Identification of MALAT1 and NEAT1 in naked mole-rats. (A) Distribution of RNA-seq reads mapped to the region of the naked mole-rat genome syntenic to mouse chromosome 19 containing mMalat1 (mouse Malat1) and mNeat1 (mouse Neat1), which are flanked by SCYL1 and FRMD8. Note that two regions were abundantly transcribed into RNA, which corresponded to nMALAT1 (naked mole-rat MALAT1) and nNEAT1 (naked mole-rat NEAT1), respectively. (B) Sequence alignment of the 3′ regions of NEAT1 and MALAT1 in naked mole-rats (n), mouse (m), and human (h). The tandem U-rich motifs followed by A-rich tract, which form triple helix structures, are highlighted in shadow boxes and are highly conserved between the three species. The arrow indicates the putative RNaseP cleavage site that generates the 3′ end of these transcripts. (C) Sequence analyses of PCR fragments obtained by the 5′ RACE analyses.
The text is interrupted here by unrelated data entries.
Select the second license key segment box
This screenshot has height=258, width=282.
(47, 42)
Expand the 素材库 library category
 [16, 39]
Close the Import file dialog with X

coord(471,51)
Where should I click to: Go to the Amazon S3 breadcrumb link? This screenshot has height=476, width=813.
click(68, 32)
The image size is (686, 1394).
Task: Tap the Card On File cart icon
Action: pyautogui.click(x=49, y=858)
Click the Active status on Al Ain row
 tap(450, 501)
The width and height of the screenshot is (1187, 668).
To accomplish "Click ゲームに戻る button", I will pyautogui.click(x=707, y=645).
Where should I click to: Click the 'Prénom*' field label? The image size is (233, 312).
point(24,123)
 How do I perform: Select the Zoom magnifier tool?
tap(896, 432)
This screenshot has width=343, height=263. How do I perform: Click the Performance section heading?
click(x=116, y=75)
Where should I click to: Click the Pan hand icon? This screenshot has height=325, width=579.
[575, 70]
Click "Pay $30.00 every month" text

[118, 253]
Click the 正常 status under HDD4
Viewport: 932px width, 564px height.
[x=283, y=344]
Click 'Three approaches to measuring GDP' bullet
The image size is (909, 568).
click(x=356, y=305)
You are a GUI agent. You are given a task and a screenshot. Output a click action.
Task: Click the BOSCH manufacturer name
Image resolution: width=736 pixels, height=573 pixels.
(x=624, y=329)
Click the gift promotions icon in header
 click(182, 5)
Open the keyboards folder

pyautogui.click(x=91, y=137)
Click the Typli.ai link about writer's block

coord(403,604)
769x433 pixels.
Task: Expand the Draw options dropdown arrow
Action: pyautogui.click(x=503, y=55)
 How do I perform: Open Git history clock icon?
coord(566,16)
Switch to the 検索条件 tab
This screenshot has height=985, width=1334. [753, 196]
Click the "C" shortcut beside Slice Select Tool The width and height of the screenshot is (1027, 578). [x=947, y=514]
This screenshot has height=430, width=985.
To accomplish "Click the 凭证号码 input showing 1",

Arrows indicate the positions of the transcription start sites of nMALAT1 and nNEAT1. (D) Schematic drawing indicating the positions of probes used for northern blot and in situ hybridization studies. (E) Northern blot analyses of nMALAT1 and nNEAT1 expression in embryonic fibroblast cells and intestine. (I) intestine, (F) fibroblasts. Asterisks show the signals derived from degraded RNAs.